▶ **Action item A**
In the passage on daily fantasy sports, which two companies have been issued cease and desist letters?
▶ **Action item B**
Continue the passage on daily fantasy sports in New York from where it stops.

▶ **Document section**
-----

So, as it stands now, your Yahoo!, ESPN or whatever other league should be safe. That said, it seems like the NYAG's characterization of season-long fantasy as not gambling because of "a competitive draft....a long season...and repeated adjust[ments]..." ignores the fact that it still ultimately "a contest of chance or a future contingent event not under [the participants'] control or influence. Just like daily fantasy, I have no control over whether Tom Brady is going to throw 4 TDs to Gronk on any given Sunday, but according to the NYAG, I guess I'm not "gambling" by starting them both week after week in the hope that it happens.
What Have Other States Done?
Interestingly, several states have already given DraftKings, FanDuel, and others the boot based on the same idea – that their services constitute illegal gambling. In Nevada, for example, the sites ceased accepting bets after that state’s AG came after them. Similarly, the daily fantasy sites are already blocking Iowa and Washington, which have similar definitions of “gambling” as New York. Several other states, in which daily fantasy is presently allowed, have substantially the same definition, so whatever happens in New York might have an effect there.
I Play Daily Fantasy, How Can I Keep Playing If I Live in New York?
Right now, only the two “big” companies, DraftKings and FanDuel, have been issued cease and desist letters. That means that if you participate through another service, you should be okay for now. If the prohibition takes hold and the biggies are shut out of the state, it’s reasonable to expect that the smaller companies will follow.

-----

▶ **The data**
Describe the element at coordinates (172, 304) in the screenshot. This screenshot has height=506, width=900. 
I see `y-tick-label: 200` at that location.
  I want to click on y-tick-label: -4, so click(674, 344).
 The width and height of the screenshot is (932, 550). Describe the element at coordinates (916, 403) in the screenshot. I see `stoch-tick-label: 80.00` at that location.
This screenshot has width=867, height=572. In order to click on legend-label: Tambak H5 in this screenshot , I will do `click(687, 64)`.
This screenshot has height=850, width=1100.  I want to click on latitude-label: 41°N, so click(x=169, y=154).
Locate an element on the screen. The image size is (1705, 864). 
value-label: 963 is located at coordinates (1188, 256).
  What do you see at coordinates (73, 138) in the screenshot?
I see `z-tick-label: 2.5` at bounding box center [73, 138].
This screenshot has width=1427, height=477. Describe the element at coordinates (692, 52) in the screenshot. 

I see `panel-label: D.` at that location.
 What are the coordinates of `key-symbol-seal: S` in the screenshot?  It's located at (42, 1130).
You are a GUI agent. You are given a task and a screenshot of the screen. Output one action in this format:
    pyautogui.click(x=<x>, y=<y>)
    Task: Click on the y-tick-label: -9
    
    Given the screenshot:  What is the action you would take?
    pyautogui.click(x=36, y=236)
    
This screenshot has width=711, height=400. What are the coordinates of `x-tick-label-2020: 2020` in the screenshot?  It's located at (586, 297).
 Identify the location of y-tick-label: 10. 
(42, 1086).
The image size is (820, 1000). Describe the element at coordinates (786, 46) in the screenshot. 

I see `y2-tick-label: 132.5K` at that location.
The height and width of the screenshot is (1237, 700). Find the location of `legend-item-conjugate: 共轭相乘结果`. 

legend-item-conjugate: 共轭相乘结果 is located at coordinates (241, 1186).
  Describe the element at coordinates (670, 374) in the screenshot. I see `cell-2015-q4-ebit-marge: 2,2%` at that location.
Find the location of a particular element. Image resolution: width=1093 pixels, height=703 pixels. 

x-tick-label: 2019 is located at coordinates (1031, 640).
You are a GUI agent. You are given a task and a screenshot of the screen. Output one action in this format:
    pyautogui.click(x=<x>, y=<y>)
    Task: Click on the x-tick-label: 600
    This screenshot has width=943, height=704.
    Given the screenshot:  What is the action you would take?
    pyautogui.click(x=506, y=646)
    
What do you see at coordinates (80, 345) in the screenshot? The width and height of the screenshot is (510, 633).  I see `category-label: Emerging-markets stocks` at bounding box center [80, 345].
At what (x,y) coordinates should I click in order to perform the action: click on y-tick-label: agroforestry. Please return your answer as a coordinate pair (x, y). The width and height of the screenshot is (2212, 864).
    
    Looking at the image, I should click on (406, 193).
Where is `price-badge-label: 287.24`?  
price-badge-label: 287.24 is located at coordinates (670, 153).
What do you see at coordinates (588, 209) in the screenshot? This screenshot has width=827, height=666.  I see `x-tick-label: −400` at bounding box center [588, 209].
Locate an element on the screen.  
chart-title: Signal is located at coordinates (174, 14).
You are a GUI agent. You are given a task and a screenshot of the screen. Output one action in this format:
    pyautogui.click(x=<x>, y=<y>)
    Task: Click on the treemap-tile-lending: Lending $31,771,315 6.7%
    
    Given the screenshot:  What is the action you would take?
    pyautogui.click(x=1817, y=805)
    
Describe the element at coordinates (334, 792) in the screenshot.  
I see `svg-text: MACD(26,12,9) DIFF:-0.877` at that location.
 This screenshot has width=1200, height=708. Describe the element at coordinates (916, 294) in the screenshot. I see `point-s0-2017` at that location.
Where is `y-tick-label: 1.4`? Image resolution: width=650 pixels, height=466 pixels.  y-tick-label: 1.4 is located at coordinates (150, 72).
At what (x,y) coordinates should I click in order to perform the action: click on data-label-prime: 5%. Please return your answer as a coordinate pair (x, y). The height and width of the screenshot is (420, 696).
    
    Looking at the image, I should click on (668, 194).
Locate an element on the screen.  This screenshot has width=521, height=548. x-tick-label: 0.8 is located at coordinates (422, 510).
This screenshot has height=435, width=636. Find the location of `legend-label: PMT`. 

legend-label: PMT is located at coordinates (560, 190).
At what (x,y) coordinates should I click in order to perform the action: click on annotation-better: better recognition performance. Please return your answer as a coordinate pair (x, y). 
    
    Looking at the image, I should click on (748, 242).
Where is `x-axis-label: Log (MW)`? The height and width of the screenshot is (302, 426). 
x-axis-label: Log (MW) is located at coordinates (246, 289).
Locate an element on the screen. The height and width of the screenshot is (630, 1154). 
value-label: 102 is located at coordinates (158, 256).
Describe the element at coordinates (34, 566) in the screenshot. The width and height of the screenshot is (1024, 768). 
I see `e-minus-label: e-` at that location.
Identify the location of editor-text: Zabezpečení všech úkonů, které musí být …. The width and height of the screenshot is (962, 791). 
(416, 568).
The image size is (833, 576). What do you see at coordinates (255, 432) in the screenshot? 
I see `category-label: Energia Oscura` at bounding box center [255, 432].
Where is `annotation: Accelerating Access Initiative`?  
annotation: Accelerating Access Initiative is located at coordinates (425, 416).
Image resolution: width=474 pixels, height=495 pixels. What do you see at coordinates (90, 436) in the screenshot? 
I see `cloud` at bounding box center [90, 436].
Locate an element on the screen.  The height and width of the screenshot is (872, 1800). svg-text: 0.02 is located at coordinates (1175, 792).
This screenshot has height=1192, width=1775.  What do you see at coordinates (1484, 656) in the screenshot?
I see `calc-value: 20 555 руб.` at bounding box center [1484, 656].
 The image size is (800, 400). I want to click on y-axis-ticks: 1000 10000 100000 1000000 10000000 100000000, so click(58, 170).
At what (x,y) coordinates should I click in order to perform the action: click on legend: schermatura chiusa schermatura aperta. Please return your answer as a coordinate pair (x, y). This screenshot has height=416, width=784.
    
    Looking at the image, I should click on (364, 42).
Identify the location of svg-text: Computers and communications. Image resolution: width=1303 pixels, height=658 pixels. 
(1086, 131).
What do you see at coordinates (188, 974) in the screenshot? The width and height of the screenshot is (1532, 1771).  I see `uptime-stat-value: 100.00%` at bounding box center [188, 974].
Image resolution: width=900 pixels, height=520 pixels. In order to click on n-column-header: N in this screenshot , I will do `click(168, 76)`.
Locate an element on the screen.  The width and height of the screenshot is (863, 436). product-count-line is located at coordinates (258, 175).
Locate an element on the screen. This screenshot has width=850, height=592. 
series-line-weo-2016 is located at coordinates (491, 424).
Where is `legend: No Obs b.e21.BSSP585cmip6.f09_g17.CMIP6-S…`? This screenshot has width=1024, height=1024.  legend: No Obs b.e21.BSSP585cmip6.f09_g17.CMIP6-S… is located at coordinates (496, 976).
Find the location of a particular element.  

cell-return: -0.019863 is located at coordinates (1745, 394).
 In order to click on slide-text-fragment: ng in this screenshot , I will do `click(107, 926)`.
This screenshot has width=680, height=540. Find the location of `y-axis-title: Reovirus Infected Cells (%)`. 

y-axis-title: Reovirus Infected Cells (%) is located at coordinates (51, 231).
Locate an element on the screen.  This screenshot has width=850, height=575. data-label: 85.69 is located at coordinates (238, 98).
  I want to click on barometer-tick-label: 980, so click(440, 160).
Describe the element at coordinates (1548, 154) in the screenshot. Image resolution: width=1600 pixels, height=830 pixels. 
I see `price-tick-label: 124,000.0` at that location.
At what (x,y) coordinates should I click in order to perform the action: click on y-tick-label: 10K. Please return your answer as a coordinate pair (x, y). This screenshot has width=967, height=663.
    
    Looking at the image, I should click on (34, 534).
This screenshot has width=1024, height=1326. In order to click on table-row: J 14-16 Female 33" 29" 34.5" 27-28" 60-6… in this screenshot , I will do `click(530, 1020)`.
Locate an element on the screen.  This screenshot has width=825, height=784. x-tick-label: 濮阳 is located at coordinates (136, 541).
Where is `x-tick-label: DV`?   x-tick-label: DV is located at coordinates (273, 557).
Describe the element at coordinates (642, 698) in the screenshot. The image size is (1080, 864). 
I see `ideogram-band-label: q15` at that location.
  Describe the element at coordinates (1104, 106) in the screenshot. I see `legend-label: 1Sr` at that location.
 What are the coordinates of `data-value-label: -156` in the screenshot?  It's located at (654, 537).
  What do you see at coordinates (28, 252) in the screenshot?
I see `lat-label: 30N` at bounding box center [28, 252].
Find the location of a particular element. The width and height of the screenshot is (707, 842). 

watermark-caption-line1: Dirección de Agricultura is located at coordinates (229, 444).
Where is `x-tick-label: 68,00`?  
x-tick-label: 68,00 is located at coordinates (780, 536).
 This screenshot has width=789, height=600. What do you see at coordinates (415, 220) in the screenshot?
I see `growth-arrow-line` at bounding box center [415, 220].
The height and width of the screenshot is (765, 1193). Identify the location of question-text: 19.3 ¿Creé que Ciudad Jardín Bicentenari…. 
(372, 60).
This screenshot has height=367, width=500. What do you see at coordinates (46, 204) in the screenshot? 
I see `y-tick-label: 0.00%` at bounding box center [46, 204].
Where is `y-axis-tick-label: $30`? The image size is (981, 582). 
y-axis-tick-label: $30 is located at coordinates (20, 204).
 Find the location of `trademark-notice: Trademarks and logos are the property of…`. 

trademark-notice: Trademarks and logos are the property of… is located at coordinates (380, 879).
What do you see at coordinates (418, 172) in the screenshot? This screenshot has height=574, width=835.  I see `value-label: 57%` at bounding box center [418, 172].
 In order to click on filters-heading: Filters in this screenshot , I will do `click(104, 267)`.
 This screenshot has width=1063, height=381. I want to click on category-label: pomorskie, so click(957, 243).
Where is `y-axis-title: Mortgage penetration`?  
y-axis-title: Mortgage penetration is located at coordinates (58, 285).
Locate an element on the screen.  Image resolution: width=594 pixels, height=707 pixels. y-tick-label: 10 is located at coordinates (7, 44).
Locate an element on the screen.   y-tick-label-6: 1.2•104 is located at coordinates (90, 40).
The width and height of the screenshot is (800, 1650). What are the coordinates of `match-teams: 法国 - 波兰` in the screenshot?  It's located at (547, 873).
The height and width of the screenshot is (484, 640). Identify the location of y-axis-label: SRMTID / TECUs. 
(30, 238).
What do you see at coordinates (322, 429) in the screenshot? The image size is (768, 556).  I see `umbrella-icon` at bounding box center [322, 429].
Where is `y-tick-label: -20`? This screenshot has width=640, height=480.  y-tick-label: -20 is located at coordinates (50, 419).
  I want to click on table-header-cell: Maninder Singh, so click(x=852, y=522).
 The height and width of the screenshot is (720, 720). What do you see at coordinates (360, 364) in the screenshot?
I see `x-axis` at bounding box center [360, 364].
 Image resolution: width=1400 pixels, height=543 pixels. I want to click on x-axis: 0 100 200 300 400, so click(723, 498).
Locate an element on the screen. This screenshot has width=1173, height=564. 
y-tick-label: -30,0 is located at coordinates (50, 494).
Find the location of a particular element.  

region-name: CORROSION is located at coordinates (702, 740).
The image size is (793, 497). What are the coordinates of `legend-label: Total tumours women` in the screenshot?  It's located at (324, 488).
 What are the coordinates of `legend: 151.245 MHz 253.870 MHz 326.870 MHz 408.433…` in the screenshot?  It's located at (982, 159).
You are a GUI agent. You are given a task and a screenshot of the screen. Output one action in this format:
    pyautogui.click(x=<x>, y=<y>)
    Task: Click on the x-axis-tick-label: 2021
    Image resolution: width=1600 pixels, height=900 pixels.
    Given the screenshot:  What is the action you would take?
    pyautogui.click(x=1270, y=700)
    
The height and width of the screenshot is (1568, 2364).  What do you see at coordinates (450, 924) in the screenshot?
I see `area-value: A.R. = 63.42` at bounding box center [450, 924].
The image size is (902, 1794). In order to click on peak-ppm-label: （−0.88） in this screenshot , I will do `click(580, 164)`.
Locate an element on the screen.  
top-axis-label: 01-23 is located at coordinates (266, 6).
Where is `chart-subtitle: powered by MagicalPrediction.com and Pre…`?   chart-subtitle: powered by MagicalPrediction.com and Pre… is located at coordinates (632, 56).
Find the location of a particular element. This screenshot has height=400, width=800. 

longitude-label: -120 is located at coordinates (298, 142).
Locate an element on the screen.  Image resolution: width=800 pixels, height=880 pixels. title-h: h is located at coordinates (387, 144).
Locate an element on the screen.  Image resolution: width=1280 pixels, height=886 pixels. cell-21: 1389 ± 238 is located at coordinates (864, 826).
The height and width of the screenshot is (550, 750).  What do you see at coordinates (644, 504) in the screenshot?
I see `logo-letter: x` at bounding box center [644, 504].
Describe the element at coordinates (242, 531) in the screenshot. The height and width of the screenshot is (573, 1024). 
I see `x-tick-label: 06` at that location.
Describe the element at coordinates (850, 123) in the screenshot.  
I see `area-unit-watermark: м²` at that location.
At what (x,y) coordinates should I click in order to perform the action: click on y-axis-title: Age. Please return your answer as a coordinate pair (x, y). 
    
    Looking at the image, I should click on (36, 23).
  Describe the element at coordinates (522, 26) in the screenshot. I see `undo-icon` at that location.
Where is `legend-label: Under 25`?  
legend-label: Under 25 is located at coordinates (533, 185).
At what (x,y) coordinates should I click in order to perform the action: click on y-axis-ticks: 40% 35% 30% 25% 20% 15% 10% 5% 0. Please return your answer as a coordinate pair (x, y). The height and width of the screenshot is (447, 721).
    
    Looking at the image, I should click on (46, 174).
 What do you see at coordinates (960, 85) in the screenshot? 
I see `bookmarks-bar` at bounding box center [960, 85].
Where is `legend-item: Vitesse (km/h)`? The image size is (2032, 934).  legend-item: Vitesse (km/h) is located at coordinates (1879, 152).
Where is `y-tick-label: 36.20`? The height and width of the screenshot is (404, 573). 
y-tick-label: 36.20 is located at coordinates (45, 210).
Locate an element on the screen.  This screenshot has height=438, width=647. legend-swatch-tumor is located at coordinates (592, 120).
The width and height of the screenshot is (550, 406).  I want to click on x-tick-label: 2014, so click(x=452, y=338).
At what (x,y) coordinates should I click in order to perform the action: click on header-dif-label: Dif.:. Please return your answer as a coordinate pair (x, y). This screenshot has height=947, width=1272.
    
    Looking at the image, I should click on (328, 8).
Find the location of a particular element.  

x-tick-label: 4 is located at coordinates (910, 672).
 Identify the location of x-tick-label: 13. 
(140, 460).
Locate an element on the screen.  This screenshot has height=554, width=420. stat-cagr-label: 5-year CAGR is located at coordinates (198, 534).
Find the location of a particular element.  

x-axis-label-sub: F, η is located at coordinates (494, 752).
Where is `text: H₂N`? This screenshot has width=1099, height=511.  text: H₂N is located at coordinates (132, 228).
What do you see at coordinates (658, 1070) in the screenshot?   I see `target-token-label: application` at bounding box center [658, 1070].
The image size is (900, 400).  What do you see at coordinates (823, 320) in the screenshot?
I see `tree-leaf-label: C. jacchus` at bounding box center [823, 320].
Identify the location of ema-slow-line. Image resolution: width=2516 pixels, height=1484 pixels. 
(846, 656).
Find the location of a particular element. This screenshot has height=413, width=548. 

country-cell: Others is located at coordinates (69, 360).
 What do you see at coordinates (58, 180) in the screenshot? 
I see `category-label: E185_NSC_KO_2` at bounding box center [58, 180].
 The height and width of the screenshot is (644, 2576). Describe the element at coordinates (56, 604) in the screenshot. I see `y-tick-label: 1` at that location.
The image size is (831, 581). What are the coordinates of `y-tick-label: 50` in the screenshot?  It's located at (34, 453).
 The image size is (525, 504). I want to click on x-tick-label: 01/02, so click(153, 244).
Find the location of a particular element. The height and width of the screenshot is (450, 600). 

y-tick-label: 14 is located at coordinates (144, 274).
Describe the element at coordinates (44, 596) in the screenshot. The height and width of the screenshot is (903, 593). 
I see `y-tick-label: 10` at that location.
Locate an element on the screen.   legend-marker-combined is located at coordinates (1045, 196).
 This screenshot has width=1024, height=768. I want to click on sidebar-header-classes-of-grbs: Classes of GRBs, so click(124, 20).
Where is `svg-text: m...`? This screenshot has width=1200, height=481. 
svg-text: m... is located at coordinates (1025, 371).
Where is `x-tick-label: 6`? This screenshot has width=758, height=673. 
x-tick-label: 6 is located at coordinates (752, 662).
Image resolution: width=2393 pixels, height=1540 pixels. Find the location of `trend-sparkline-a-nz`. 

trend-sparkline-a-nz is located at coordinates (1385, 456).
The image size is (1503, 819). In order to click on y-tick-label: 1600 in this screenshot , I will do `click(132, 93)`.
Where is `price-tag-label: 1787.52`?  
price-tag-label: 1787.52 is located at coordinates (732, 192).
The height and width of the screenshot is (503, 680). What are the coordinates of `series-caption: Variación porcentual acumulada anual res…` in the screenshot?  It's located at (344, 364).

-----

▶ **Reply A**
DraftKings and FanDuel.

▶ **Reply B**
If you are motivated, call your state senators and representatives. The fact that the NYAG is targeting the daily fantasy sites for supposedly illegal gambling is contrary to the direction the State, and Gov. Cuomo, have been moving. In 2012, Gov. Cuomo urged the legalization of “Vegas-Style” casinos, and three have since been approved. On one hand, the New York State aggressively promotes new casino gambling (which should generate $300+ million in tax revenue), while on the other hand is now effectively criminalizing internet-based daily fantasy.
In the wake of recent news concerning the use of “insider information” between the big daily fantasy sites, New York State Assemblyman Felix Ortiz introduced a bill that would subject daily fantasy to regulation by the New York State Gaming Commission. This would likely mean that the Commission would promulgate regulations to carve out exceptions for fantasy sports from the current law, and get additional money for New York. Because New York tightly controls gambling, and because it’s a HUGE moneymaker for the State, it only makes sense that the State wants a piece of the action.
Other states have already passed or are considering laws that allow daily fantasy, but either charge big franchise fees for the right to do business in the state, or otherwise ensure that the state gets a piece of the pie through taxation, etc.